# wifi problem



## rm19 (Dec 21, 2011)

Hey everyone,

I know that there are other threads out there about this, but they have become clogged up with other answers, discussion etc.
My issue is randomly my wifi just doesnt connect to my network and there is no pattern to when this happens. The other problem with that is, when i try to go into the settings to connect to a network, it freezes, and asks me to force close or wait. After about 3-5 times of making the touchpad forget and connect to the network, it finally works. Is there a clear cut fix to this? I tried changing the sleep policy to never, but this seems to drain my battery faster than i would like it to. Any suggestions? Thanks


----------



## hotshotz79 (Oct 16, 2011)

When I was on CM7 Alpha 1/2/3... I had same problem as what you mentioned above.

However, currently im on *[vB2][CM7 XRON-ified]* and using *Wi-Fi Manager Premium*.I barely have issues with WiFi now..

(Not sure if Wi-Fi Manager app makes a difference, but its a simple widget on my mainscreen in order to connect to specific wifis I have set)

*Links;*
*Xron* http://forum.xda-developers.com/showthread.php?t=1321335
*Wi-fi Mng* https://market.android.com/details?id=org.kman.WifiManager&hl=en
Thread on Rootzwiki for Xron; http://rootzwiki.com/topic/11416-for-those-who-have-ignored-it-try-out-xronifieds-recent-updates/


----------



## captnshacky (Aug 20, 2011)

same scenerio here.almost no issues with xronified most recent build. once in awhile it will not reconnect when if wakes seems to be the only issue.


----------



## splspider (Dec 22, 2011)

hotshotz79 said:


> When I was on CM7 Alpha 1/2/3... I had same problem as what you mentioned above.
> 
> However, currently im on *[vB2][CM7 XRON-ified]* and using *Wi-Fi Manager Premium*.I barely have issues with WiFi now..
> 
> ...


 is there any configuration i should do to wi fi mng to make it not drop the wifi or should i just leave it as is


----------



## kxdelta (Dec 21, 2011)

Id say go through your router settings and disable anything fancy like QoS. Saw this mentioned somewhere but can't find the article now.
Also, I'm using a b/g/n router in mixed mode and I found that by fixing the bandwidth at 40Mhz instead of the default Auto the connection became a lot more stable. This is probably only relevant to mixed mode n routers though.


----------



## alvihabib (Oct 24, 2011)

I had been having the problem of periodic disconnections with my wifi. Booting into WebOS confirmed it wasn't a hardware issue. But now all my woes are gone. I'm on Alpha 3.5. Here are the steps that worked for me:

Pressing menu in Wi-Fi Settings, go to Advanced, and make sure you are NOT using a static IP.
Download an app called Wi-Fi Analyzer from the market (free), and use it to find out which wifi channel is used least in your area. The app also has a rating system for the best wifi channel that uses the same "least used" method. For me, it turned out to be channel 11 (most of my neighbors use 4-6).
Configure your router to use the "best channel" found in step 2.
Back on the tablet, forget your current wifi connection.
Now reconnect to your network, and cross thy fingers.
This MIGHT work for those experiencing those annoying disconnections. My wifi has been rock stable ever since *knocks on wood*. This is clearly not a solution for those who can't even connect to a wifi. Hope this helps?


----------



## rm19 (Dec 21, 2011)

so, i decided to factory reset cyanogenmod for the touchpad, the wifi settings got reset, which is a good thing and now after one night, the wifi has not lost connection so far which is a good thing.

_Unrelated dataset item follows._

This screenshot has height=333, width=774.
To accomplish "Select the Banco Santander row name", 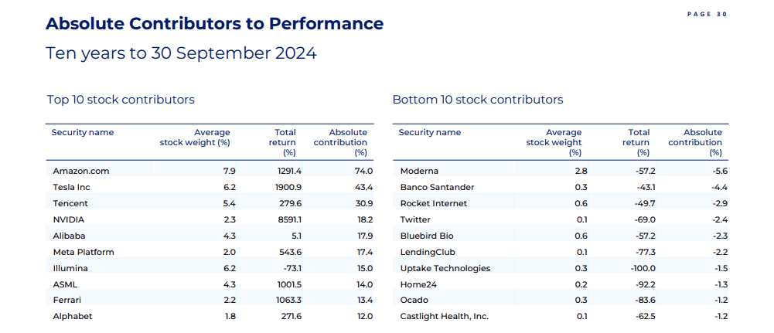I will tap(437, 187).
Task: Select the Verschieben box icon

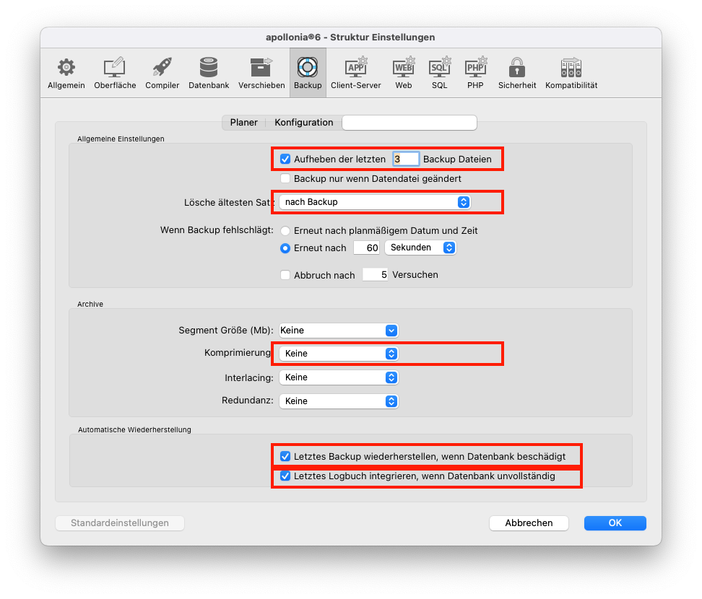Action: coord(261,68)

Edit: after a few days with the xron build, it was great, and over night, it just doesnt work any more. The worst thing is, when i go into the wifi access points settings, it freezes and then prompts me to force close that part of the settings. I am going to wipe the touchpad today and then reinstall using the alpha 3.5 build. If that works then im going to keep it, otherwise, im going to switch back to the latest xron build.


----------



## rm19 (Dec 21, 2011)

so i wiped android completely off the touchpad and then installed it again with 3.5, and so far so good.


----------



## funtoy (Oct 31, 2011)

rm19 said:


> so i wiped android completely off the touchpad and then installed it again with 3.5, and so far so good.


If you still have wifi issue, try to turn off wifi then turn it back on.


----------